2. 2 Methodological procedures

This study complied with the recommendations proposed for the drawing of a scoping review. In this sense, five steps were followed: delimitation of the investigation question; identification of relevant studies; selection of studies; analysis of the data reviewed; grouping, summary, and dissemination of results (Arksey & O'Malley, 2005). The first author searched the databases, and his findings were reviewed by another investigator who independently validated the decisions made. Both evaluators have expertise in the area. The investigation was conducted in June and July 2020.

2. 3 Guiding question

The investigation question was built from the acronym PCC (P = population; C = concept; C = context; The Joanna Briggs Institute, 2015): What is the impact or effect of the COVID-19 pandemic for the players involved at the different levels of education?

2. 4 Inclusion and exclusion criteria

Studies focusing on different education levels were covered to include all school populations, valuing the impacts and effects of the COVID-19 pandemic on education. Inclusion criteria were: empirical articles, reviews, theoretical-reflective studies published in Portuguese, English, and/or Spanish. The survey team excluded editorial texts, letters, comments, chapters, books, and health education studies.

2. 5 Selection of data sources

The Web of Science, PsycINFO, ERIC (Education Resources Information Center), Scopus, SciELO, and the PUBCOVID19 platform that collects articles on COVID-19 indexed in PubMed and EMBASE were selected for consultation. The selection of these bases is justified due to the subject's multidisciplinary scope investigated while safeguarding the specificity of some areas, such as Education and Psychology.

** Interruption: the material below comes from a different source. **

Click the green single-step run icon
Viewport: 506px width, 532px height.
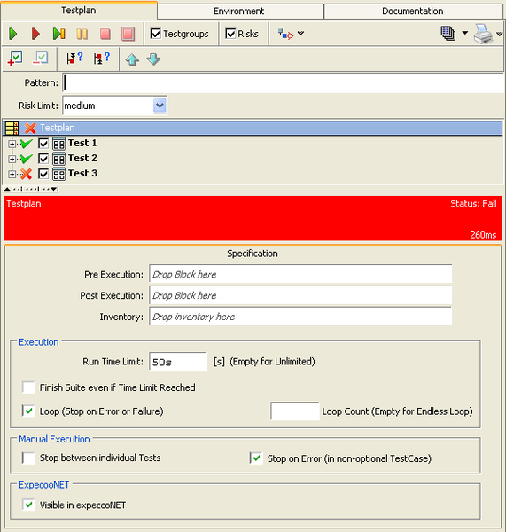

2. 6 Data collection, organization, and analysis

For preliminary recognition of descriptors or keywords related to COVID-19, non-systematic research was carried out at the sources PUBCOVID19 and Web of Science. From this survey, it was found that the words most used for indexing studies within the framework of the current pandemic were: COVID-2019, SARS-CoV-2, coronavirus, and severe acute respiratory syndrome coronavirus-2. To define the population of interest, the following terms were included: Education and school. For the combination of descriptors in the search process, the Boolean terms AND and OR were considered. In SciELO, the terms were also used in Portuguese. We ought to observe that, in a scoping review, it is essential to adopt broad and specific definitions so that no relevant article is lost in the screening process (Arksey & O'Malley, 2005).

PRISMA guidelines were followed to put in systematic order the inclusion process of studies (Moher, Liberati, Tetzlaff, Altman, & The PRISMA Group, 2009). The flowchart for searching and selecting articles is shown in Figure 2.6.1.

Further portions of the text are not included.